Но, подобно тому, как марксисты говорят: «Этот человек является выдающимся представителем своего класса», — исследователь элиты, такой, как я, имеет право сказать: «Этот человек является выдающимся представителем своей элитной группы, которая, в свою очередь, интегрирована в международные элитные макрогруппы». Если ты серьезный исследователь элиты, то утверждать нечто подобное ты будешь только с большой осторожностью, после многократных проверок. Я имею право утверждать то, что я утверждаю, потому что я проявлял эту осторожность, перепроверял свою информацию, получал соответствующие результаты, давая те или иные прогнозы. Они сбывались.
И потому я имею право сказать, что когда мы говорим «Стругацкие» или «Ракитов» (это такой ученый, был в свое время советником Ельцина), мы подразумеваем такого-то выдающегося представителя таких-то элитных групп, а значит, и сами эти группы. Я гораздо подробнее всё это описал в книге «Красная весна».
Здесь же, в этой аудитории и в нынешней острейшей политической ситуации, я просто обязан сделать ответственное заявление, суть которого в том, что антиутопии Стругацких являются художественным оформлением аналитических документов, порождаемых спецпроектами, и имеют большую прогностическую силу потому, что речь идет не о прогнозах как таковых, а о знаниях по поводу будущего, полученных у делателей этого будущего.
Я ответственно заявляю, что Стругацкие, предлагая обществу антиутопии со всякими там «зонами Ч», «обочинами», «флорами» и т. д., говорили о том, что их руководители планировали осуществить на практике.
Высокая степень соответствия между тем, что мы имеем, и тем, что описано у Стругацких, говорит не о прогностическом таланте Стругацких, а о том, что их руководитель, оперируя определенными возможностями и исполняя желание определенной группы или групп, сумел, опираясь на возможности групп, реализовать их желания и сделать Стругацких былью.
Наша интеллигенция диссидентская, переиначивая советскую песню «Мы рождены, чтоб сказку сделать былью», скверно шутила: «Мы рождены, чтоб Кафку сделать былью». Оказалось, что былью сделаны не антиутопии Франца Кафки, очень талантливого австрийского писателя, творившего в начале XX века и вскрывшего нарастающую абсурдность своей эпохи. Былью сделаны антиутопии Стругацких.
Они же — спецпроекты, куратором которых был руководитель Стругацких.
Они же — заказы крупных элитных групп. Наиболее ярким выразителем интересов которых является этот руководитель.
Они же — заказы международных элитных супергрупп.
Я прошу мне поверить, что никакого преувеличения в том, что я говорю, — нет. Что это серьезная закрытая информация, которую я много раз проверял.
Кстати, это касается не только произведений Стругацких, но и некоторых их высказываний. А также высказываний Ракитова.

(Данные для указания на текст и элементы)
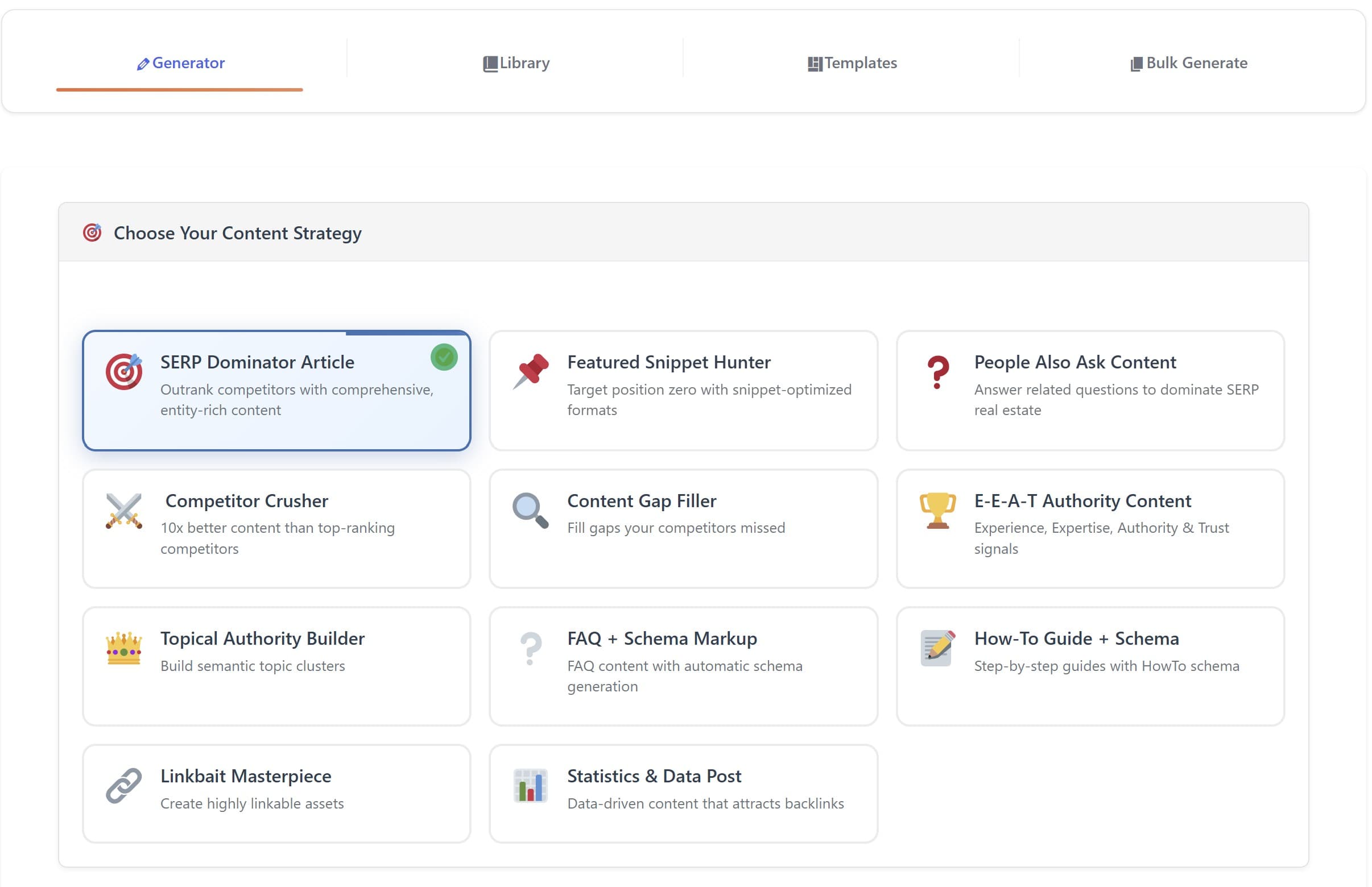Open the Templates tab
The height and width of the screenshot is (887, 1372).
[852, 63]
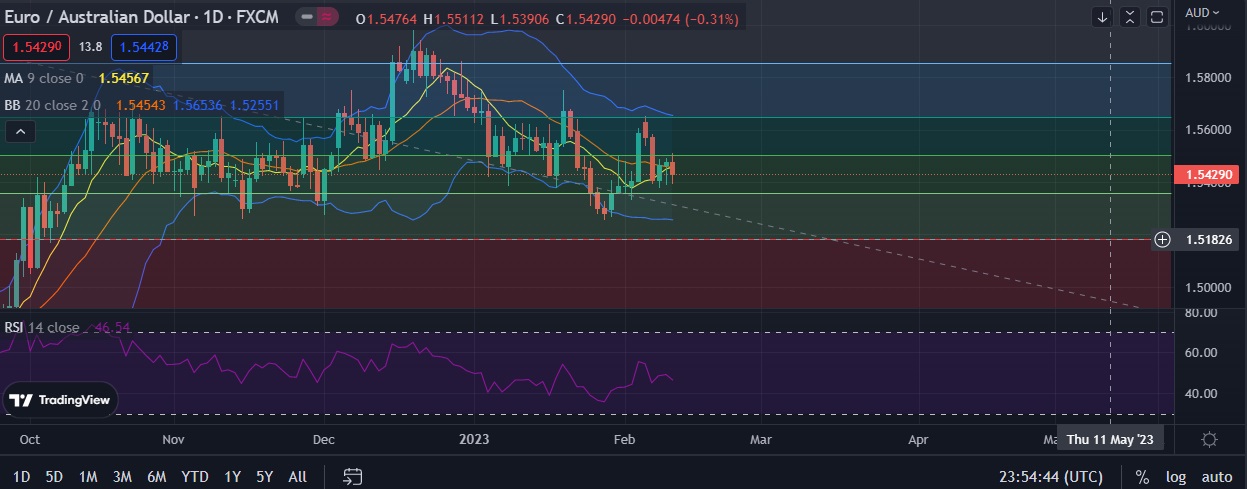Open the timezone menu showing 23:54:44 (UTC)
Image resolution: width=1247 pixels, height=489 pixels.
(1050, 476)
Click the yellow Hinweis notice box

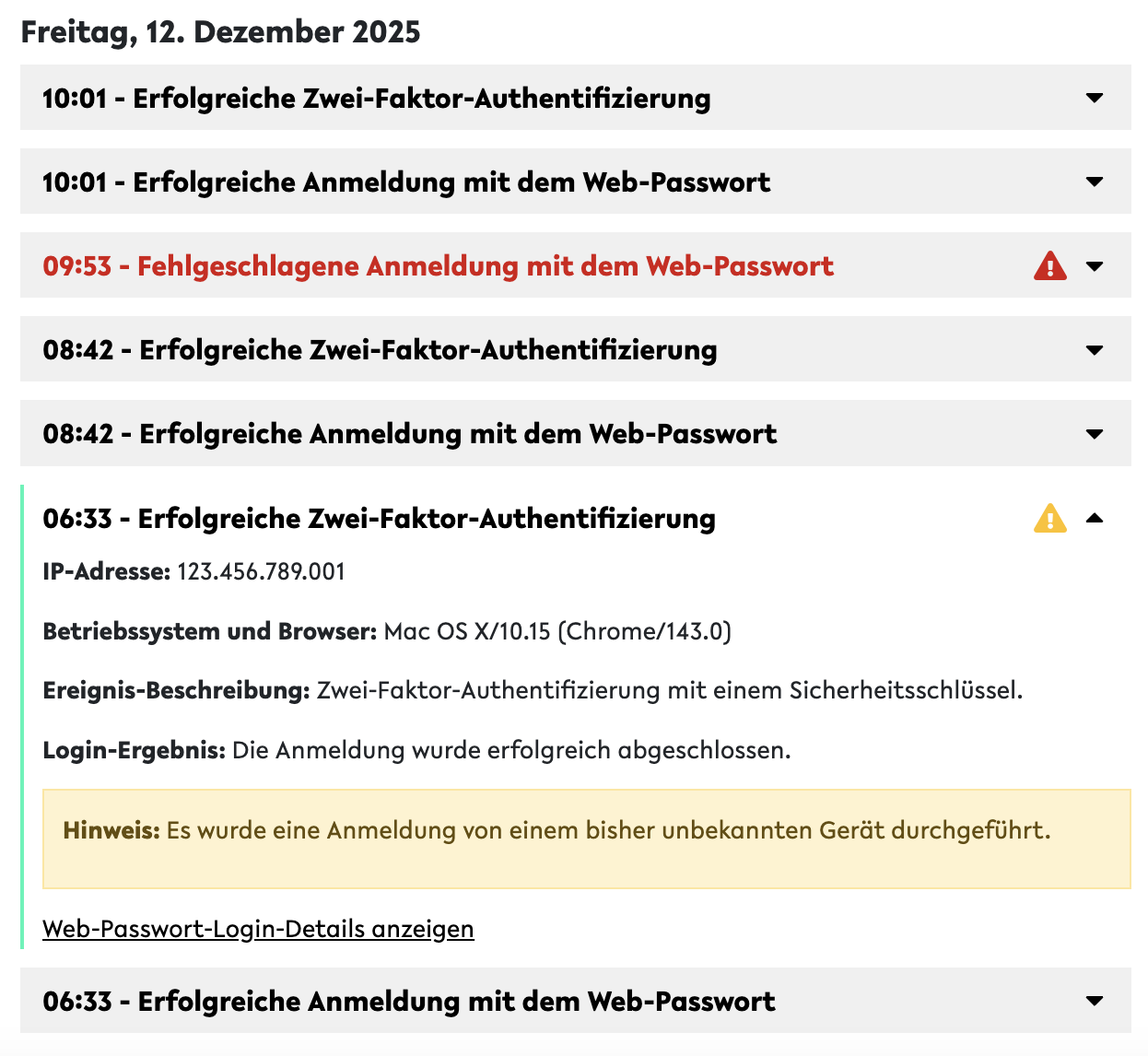pos(586,839)
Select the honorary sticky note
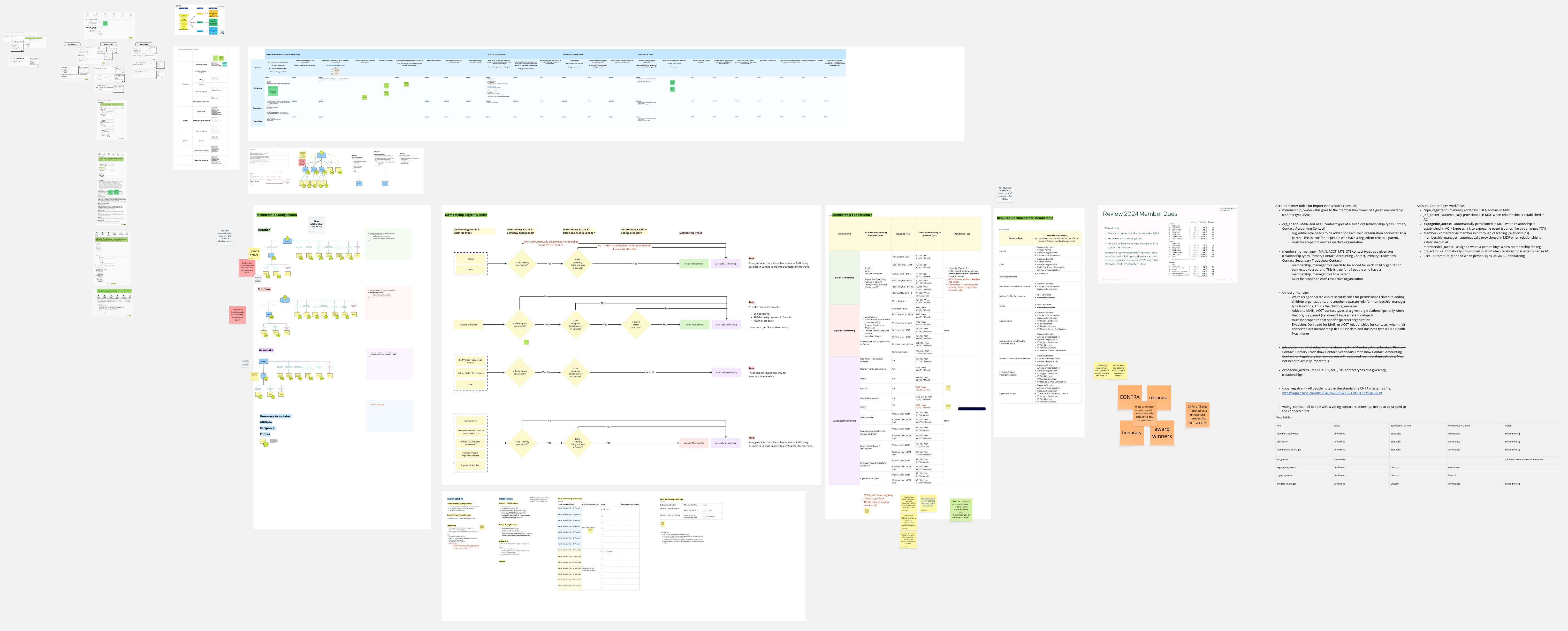The height and width of the screenshot is (631, 1568). [x=1132, y=433]
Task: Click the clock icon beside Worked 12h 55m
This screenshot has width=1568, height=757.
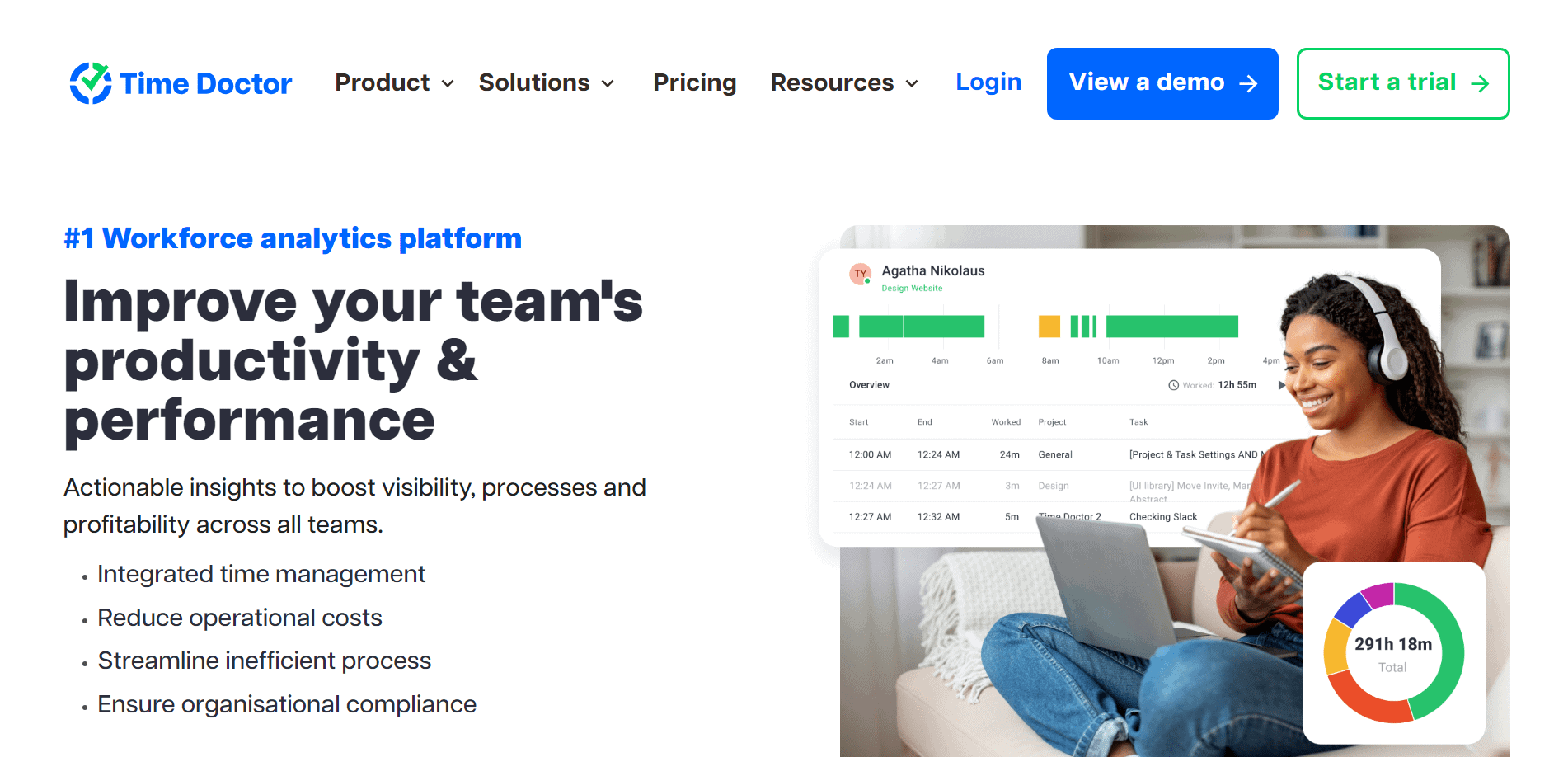Action: point(1173,385)
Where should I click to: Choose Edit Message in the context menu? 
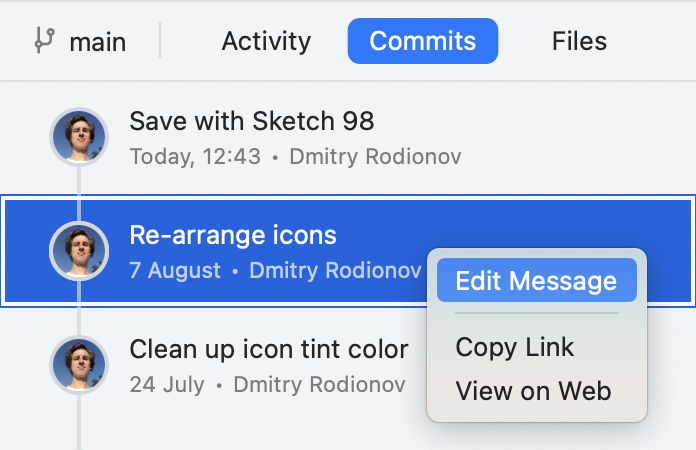[537, 280]
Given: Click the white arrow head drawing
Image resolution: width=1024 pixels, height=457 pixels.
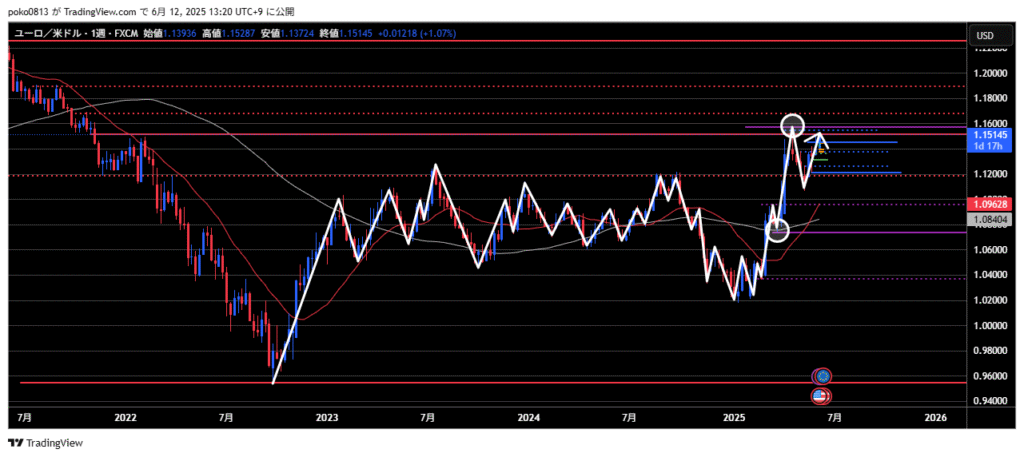Looking at the screenshot, I should pos(821,137).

» **Задание**
Соответствуют ли отрывку о Стругацких утверждения ниже? Для каждого ответьте «да» или «нет» и приведите решающие слова отрывка дословно.
(a) Ракитов в свое время был советником Ельцина.
(b) Франц Кафка назван в отрывке немецким писателем.
(c) Высокое соответствие между действительностью и книгами Стругацких автор считает свидетельством их прогностического таланта.

» **Ответ**
(a) Да: «был в свое время советником Ельцина».
(b) Нет: «очень талантливого австрийского писателя».
(c) Нет: «говорит не о прогностическом таланте Стругацких».